Hoy en día es casi consensuado en las ciencias sociales que el colonialismo no terminó con la independencia política de las colonias europeas que tuvo lugar entre principios del siglo XIX y finales del siglo XX. El colonialismo continuó en muchas otras formas, ya que la independencia política (soberanía) estaba muy condicionada por las dependencias económicas y financieras, los contratos desiguales, los privilegios otorgados a las empresas de las antiguas potencias colonizadoras, la expulsión de campesinos para dar paso a megaproyectos de desarrollo, además de la continuidad de las relaciones sociales basadas en el principio colonial de la inferioridad étnico-racial del otro, de las cuales el colonialismo interno y el racismo son las expresiones más obvias.


La inferiorización y demonización del otro a través del racismo es una constante de la civilización occidental (tal vez de otras), como lo fueron durante siglos el antisemitismo y el antigitanismo, y como lo es hoy la islamofobia. Pero incluso el colonialismo histórico no ha desaparecido del todo. Los dos casos más cercanos a Europa son el pueblo saharaui, sometido al colonialismo de Marruecos, y el pueblo palestino, sometido al colonialismo de Israel. Me centro en esto último debido a la forma extrema de limpieza étnica que está tomando.

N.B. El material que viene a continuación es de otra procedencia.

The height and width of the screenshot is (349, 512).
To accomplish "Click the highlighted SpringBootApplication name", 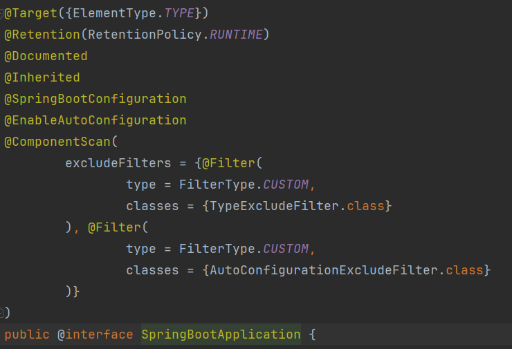I will (x=221, y=334).
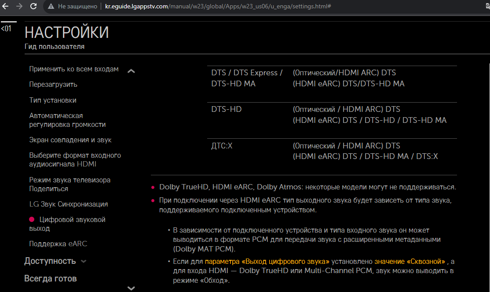Open the 'Перезагрузить' sidebar item
Screen dimensions: 490x292
pyautogui.click(x=53, y=85)
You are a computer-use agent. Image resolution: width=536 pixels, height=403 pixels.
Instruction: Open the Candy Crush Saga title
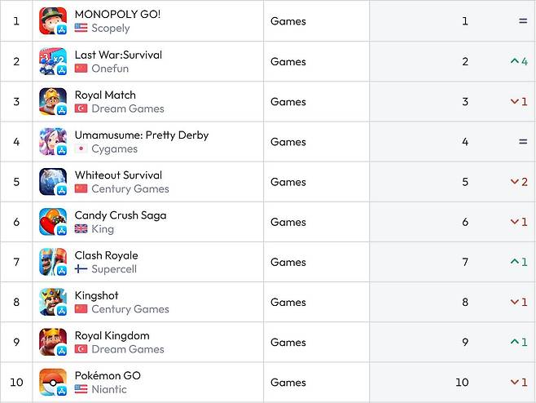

La gran mayoría de los israelíes experimentan con naturalidad el apartheid de la sociedad en la que viven. En los meses previos al 7 de octubre, hubo una gran agitación política en Israel causada por la reforma judicial propuesta por Netanyahu, que muchos israelíes vieron como un ataque brutal a la democracia. Lo que estaba en juego era «el futuro de Israel», una decisión existencial entre un Estado laico y democrático o un Estado teocrático y autoritario sin separación de poderes. En medio de tanta agitación política, ninguna de las partes, independientemente de su posición política, hizo referencia alguna a los palestinos, a la situación en Cisjordania o en la Franja de Gaza. Y si alguno de los manifestantes lo hacía, era retirado inmediatamente. En el mismo período, muchos palestinos que viven en Israel y, son, por lo tanto, ciudadanos israelíes, fueron constantemente blanco de bandas de delincuentes que los golpearon y robaron con impunidad. Por otro lado, los palestinos morían todos los días en ambas zonas, y la arbitrariedad contra ellos forman parte de la vida cotidiana. Nada de esto entró en la agenda política de los demócratas israelíes que luchan contra el autoritarismo fascista de Netanyahu. Es decir, la ocupación de Palestina no era un problema político; el sometimiento de los palestinos era un hecho, y ni siquiera era un tema para los programas de los partidos en tiempos electorales. Lo mismo ocurría en la época del colonialismo, el histórico, cuando los esclavos o los colonizados, en general, no se daban a conocer por su resistencia activa.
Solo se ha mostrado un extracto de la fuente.